* Exercise goal:
How many lines in the records below hold the word "click"? Answer with the number alone.

* Exercise data:
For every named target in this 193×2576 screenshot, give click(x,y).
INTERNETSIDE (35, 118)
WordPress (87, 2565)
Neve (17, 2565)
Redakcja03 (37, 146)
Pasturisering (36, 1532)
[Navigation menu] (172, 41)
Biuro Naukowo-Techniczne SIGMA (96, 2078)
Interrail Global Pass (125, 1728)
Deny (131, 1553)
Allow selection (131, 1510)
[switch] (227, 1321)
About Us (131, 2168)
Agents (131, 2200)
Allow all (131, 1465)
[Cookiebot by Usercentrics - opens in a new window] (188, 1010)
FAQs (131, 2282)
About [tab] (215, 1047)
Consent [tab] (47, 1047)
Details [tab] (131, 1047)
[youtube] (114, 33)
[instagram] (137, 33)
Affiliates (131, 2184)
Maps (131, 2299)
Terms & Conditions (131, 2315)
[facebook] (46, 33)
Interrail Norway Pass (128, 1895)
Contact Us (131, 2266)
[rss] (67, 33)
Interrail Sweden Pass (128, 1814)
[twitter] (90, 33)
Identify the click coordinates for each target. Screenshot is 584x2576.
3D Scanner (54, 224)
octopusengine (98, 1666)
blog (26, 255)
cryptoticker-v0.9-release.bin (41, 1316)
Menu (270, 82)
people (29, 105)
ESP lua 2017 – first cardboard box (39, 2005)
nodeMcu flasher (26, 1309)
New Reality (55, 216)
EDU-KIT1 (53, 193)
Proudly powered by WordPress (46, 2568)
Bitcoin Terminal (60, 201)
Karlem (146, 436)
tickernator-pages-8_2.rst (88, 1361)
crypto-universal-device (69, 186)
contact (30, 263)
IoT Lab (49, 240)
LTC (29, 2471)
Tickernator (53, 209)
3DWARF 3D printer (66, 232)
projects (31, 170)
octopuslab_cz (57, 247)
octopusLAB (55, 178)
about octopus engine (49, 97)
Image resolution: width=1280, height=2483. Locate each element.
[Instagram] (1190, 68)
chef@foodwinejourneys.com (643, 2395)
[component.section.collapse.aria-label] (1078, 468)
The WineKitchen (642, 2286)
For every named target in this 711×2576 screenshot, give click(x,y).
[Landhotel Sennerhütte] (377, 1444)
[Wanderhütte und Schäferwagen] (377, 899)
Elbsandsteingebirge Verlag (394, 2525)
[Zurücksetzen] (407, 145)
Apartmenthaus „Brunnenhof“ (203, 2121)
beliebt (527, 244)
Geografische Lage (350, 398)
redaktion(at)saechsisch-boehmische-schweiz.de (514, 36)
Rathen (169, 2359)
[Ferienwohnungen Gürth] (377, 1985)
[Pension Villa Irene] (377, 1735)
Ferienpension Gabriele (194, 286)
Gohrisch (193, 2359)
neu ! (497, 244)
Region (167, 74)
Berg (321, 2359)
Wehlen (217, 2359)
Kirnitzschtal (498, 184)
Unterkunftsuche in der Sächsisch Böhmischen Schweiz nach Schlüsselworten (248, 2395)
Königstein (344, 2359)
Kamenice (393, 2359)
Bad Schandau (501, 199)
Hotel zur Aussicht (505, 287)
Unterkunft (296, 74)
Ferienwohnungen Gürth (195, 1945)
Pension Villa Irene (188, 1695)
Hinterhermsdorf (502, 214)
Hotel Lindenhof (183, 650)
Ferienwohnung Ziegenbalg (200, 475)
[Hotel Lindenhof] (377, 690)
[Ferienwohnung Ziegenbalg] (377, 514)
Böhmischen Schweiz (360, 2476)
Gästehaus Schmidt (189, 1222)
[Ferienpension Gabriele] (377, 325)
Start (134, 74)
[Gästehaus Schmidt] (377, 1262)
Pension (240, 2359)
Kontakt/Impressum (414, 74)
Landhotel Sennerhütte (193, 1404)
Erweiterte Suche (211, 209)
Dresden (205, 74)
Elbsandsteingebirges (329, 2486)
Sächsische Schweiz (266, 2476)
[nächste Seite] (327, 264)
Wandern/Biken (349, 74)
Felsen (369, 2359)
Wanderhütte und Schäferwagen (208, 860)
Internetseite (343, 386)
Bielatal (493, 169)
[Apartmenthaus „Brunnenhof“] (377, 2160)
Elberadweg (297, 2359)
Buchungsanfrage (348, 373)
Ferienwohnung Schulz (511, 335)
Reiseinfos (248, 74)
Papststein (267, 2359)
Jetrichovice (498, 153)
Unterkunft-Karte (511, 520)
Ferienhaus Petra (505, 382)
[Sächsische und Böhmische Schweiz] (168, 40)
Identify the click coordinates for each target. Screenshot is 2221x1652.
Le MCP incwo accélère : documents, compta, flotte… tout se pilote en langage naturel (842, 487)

* Result of this exercise:
4